* [WHAT NEEDS TO BE DONE] Would you please output the data exactly, omitting no line?

====== RECORDS TO PROCESS ======

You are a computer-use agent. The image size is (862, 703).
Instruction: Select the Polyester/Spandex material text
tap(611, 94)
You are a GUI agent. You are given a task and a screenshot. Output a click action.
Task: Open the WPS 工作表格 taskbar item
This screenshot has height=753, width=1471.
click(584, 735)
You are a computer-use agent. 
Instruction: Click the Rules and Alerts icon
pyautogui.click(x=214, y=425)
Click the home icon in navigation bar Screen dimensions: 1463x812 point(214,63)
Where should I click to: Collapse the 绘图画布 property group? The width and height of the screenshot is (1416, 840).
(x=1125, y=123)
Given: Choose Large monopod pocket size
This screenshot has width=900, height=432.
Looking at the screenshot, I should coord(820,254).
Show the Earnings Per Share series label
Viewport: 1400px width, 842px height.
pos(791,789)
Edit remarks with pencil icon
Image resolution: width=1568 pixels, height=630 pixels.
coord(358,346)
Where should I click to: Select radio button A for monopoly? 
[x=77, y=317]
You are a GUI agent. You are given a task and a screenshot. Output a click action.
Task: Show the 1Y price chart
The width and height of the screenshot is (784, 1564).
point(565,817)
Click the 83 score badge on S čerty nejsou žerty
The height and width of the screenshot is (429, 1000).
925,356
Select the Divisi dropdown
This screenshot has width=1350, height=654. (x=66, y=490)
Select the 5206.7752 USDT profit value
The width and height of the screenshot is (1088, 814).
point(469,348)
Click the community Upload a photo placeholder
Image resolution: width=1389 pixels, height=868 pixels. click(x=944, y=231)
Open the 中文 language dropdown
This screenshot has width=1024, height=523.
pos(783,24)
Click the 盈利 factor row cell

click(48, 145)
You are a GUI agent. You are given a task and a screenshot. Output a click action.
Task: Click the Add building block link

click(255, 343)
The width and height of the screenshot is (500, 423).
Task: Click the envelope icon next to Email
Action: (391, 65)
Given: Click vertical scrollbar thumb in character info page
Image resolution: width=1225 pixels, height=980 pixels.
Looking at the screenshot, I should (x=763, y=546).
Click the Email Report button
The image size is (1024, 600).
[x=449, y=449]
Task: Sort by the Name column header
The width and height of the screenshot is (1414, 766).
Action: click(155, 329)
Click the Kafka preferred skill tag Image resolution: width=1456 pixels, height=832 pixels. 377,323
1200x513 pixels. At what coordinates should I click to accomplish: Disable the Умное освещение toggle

======

* [TASK OUTPUT]
You are a computer-use agent. The image size is (862, 703).
Instruction: Select the Polyester/Spandex material text
tap(611, 94)
You are a GUI agent. You are given a task and a screenshot. Output a click action.
Task: Open the WPS 工作表格 taskbar item
This screenshot has height=753, width=1471.
click(584, 735)
You are a computer-use agent. 
Instruction: Click the Rules and Alerts icon
pyautogui.click(x=214, y=425)
Click the home icon in navigation bar Screen dimensions: 1463x812 point(214,63)
Where should I click to: Collapse the 绘图画布 property group? The width and height of the screenshot is (1416, 840).
(x=1125, y=123)
Given: Choose Large monopod pocket size
This screenshot has width=900, height=432.
Looking at the screenshot, I should coord(820,254).
Show the Earnings Per Share series label
Viewport: 1400px width, 842px height.
pos(791,789)
Edit remarks with pencil icon
Image resolution: width=1568 pixels, height=630 pixels.
coord(358,346)
Where should I click to: Select radio button A for monopoly? 
[x=77, y=317]
You are a GUI agent. You are given a task and a screenshot. Output a click action.
Task: Show the 1Y price chart
The width and height of the screenshot is (784, 1564).
point(565,817)
Click the 83 score badge on S čerty nejsou žerty
The height and width of the screenshot is (429, 1000).
925,356
Select the Divisi dropdown
This screenshot has width=1350, height=654. (x=66, y=490)
Select the 5206.7752 USDT profit value
The width and height of the screenshot is (1088, 814).
point(469,348)
Click the community Upload a photo placeholder
Image resolution: width=1389 pixels, height=868 pixels. click(x=944, y=231)
Open the 中文 language dropdown
This screenshot has width=1024, height=523.
pos(783,24)
Click the 盈利 factor row cell

click(48, 145)
You are a GUI agent. You are given a task and a screenshot. Output a click action.
Task: Click the Add building block link

click(255, 343)
The width and height of the screenshot is (500, 423).
Task: Click the envelope icon next to Email
Action: (391, 65)
Given: Click vertical scrollbar thumb in character info page
Image resolution: width=1225 pixels, height=980 pixels.
Looking at the screenshot, I should (x=763, y=546).
Click the Email Report button
The image size is (1024, 600).
[x=449, y=449]
Task: Sort by the Name column header
The width and height of the screenshot is (1414, 766).
Action: click(155, 329)
Click the Kafka preferred skill tag Image resolution: width=1456 pixels, height=832 pixels. 377,323
1200x513 pixels. At what coordinates should I click to accomplish: Disable the Умное освещение toggle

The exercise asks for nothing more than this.